Malheureusement nous n’avons pas de budget actuellement pour clipper cet EP. Nous voulions en produire un mais nous avons finalement concentré nos moyens sur la musique. Par la suite nous ferons notre possible pour avoir des clips et défendre ainsi de manière plus efficace notre musique.
Quels sont les prochains projets pour l’Oscuru ?
Nous entrons en studio au mois d’Aout afin de produire deux titres, une version acoustique d’un morceau de l’EP ainsi que, sans en dévoiler trop, un morceau qui a un rapport avec le Pays- Basque.
On peut vous voir où et quand sur scène ?
Nous sommes en train de finaliser le booking d’une série de concerts qui interviendront tout au long de l’automne et de l’hiver. Notamment sur Ajaccio, en Haute Corse aussi mais encore à Marseille. Si notre lancée est bonne nous ferons notre possible pour nous produire ailleurs !
Quels sont les derniers albums sortis à nous conseiller, vos inspirations et vos pépites ?

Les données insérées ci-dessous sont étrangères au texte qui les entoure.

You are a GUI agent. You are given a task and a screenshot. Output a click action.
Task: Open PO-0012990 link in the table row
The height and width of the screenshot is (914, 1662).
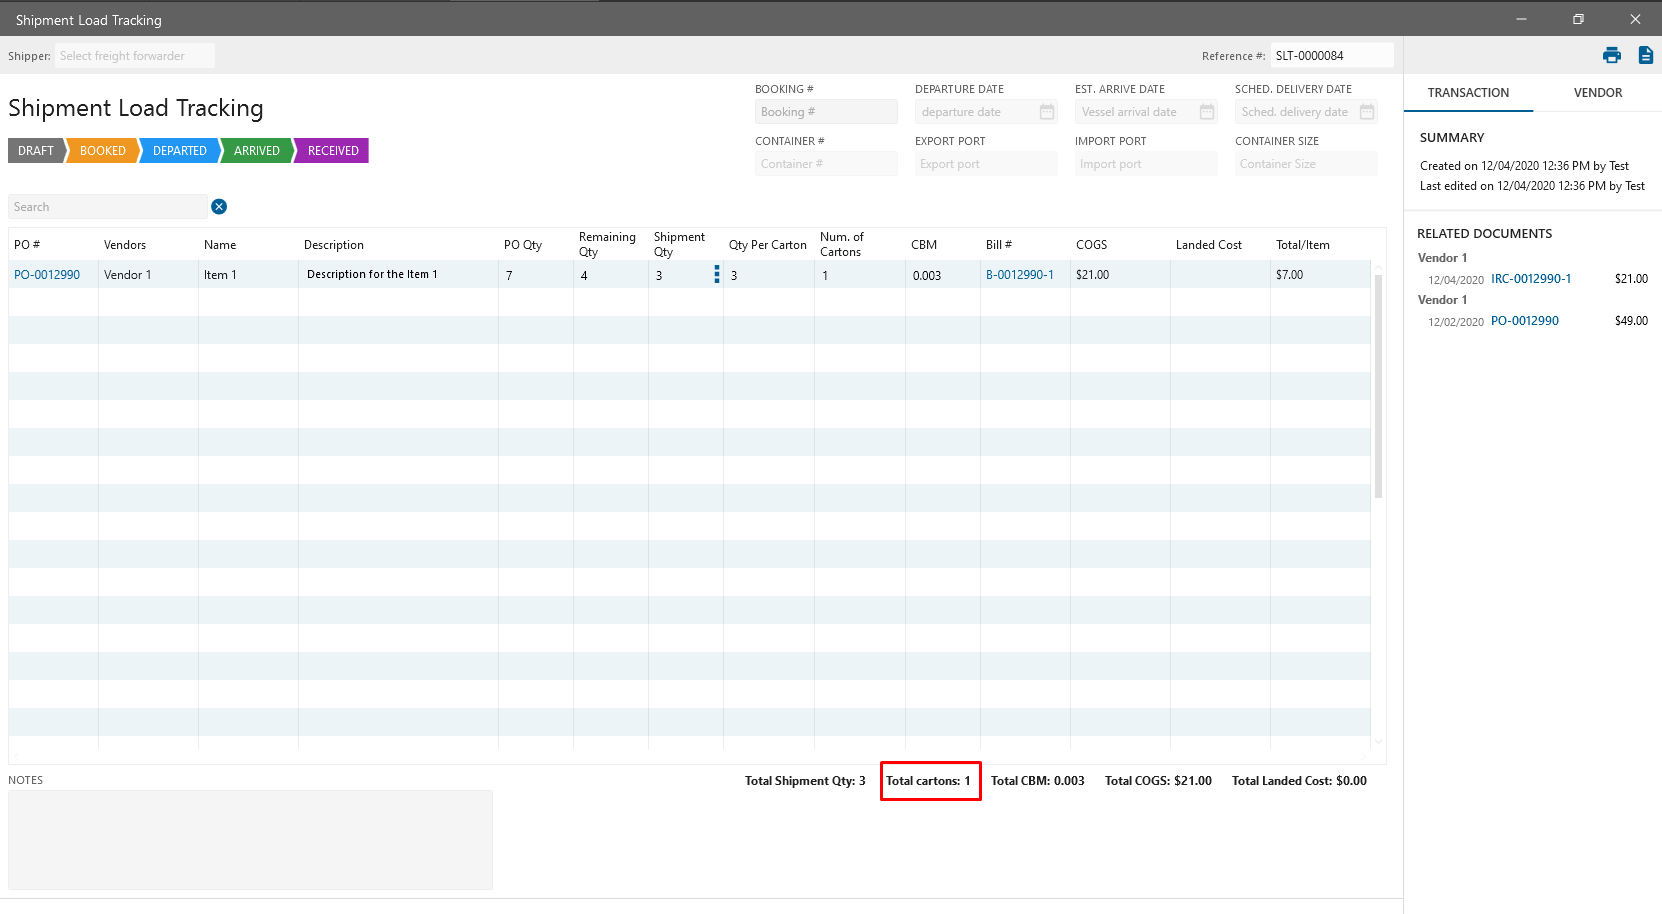[47, 275]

Neige du groupe Alcest, avec qui nous entretenons des liens d’amitié, nous dit avoir trouvé l’inspiration pour un morceau lors de son séjour en Corse et notamment lorsque nous lui avions fait découvrir les Calanches de Piana. Le groupe est actuellement en phase d’enregistrement alors on vous conseille de vous ruer sur l’album dès qu’il sort !
Nos amis basques du groupe Botakantu ont sorti leur premier album « Goizetik Gaurea » qui est vraiment rafraichissant. C’est de la musique traditionnelle basque avec une approche très actuelle, en tant que corses on y est sensibles ! Je l’écoute vraiment régulièrement, foncez écouter ça !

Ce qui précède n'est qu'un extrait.